Matrigel.RTM. Plug Assay. Briefly, female NCR Nude mice (8
mice/group) were obtained that weighed 21-25 g on Day 1 of the
experiment. Air pouches were generated in test animals by injecting
1 ml air into the subcutaneous space between the scapulae on Days
1, 4, and 6 using a 27-gauge needle. On Day 7, 0.5 ml Matrigel.RTM.
(VWR) containing VEGF (Cell Sciences)+Saline, VEGF+Sutent (Pfizer
Pharmaceuticals), or VEGF+D1 protein was injected into the
previously created air pouches. On Day 13 (6 days after implant)
animals were euthanized and the Matrigel.RTM. plugs were excised,
photographed, and weighed. The primary endpoint used to evaluate
activity was the hemoglobin content per mg of wet Matrigel.RTM.

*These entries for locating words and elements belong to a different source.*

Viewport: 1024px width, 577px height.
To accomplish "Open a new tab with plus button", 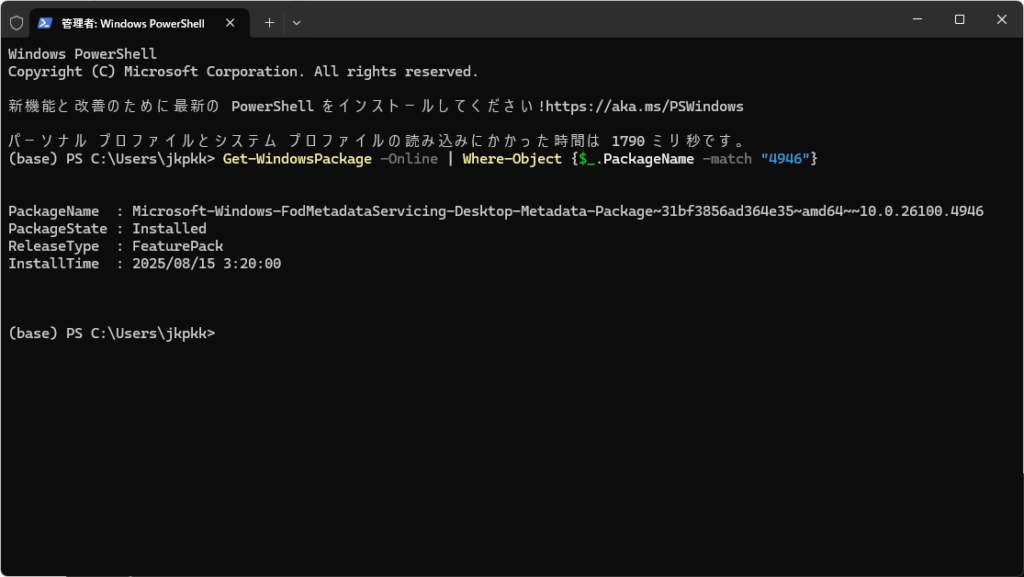I will pyautogui.click(x=269, y=23).

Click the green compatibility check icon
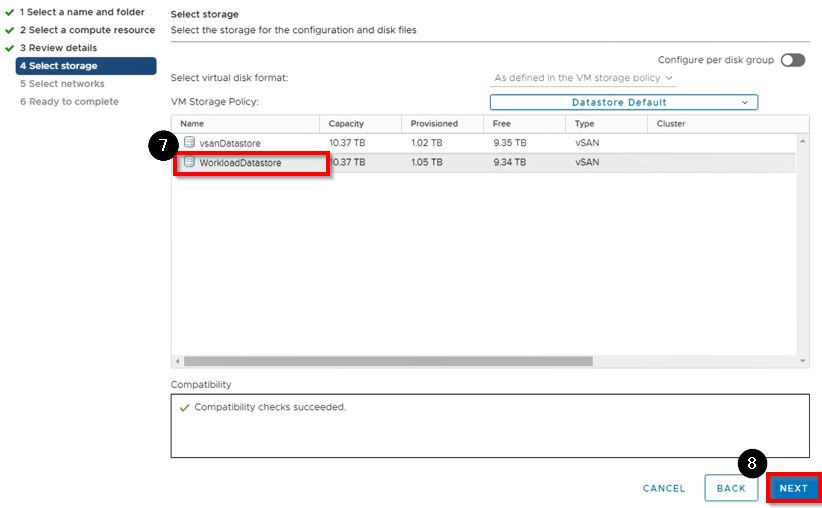click(x=183, y=408)
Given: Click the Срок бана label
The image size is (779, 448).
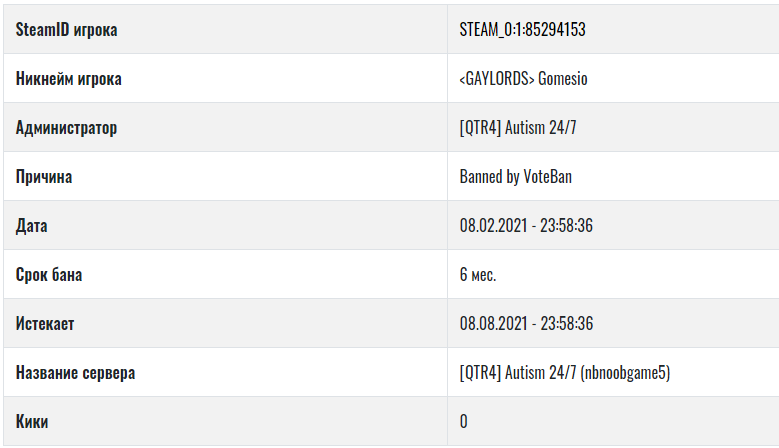Looking at the screenshot, I should pos(49,275).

plug weight. As Shown in FIG. 9, D1 caused an inhibition of
VEGF-induced angiogenesis.
Example 11
C-Terminally Tagged AspRS Fragment Induced TNF-.alpha. Secretion in
Monocytes
[0357] Monocyte (THP-1) cells were treated with C- or N-terminally
tagged D1 or full length AspRS at 100 nM for four hours. After
which, supernatant was collected and analyzed for TNF-.alpha.
secretion. As shown in FIG. 10, induction of TNF-.alpha. secretion
was the greatest in cells treated with C-terminally tagged D1.
N-terminally tagged D1 induced a much smaller response, indicating
the N-terminus region of the D1 fragment likely plays an important
role in its cytokine activity. All other treatment groups had
significantly lower induction of TNF-.alpha. secretion.
Example 12
AsPRS Fragment D1 Contains a Mammalian-Specific Domain of Human
DRS
[0358] As shown in FIG. 11, a 32 amino acid peptide is found only
at the N-terminus of mammalian DRS and is not found in yeast DRS.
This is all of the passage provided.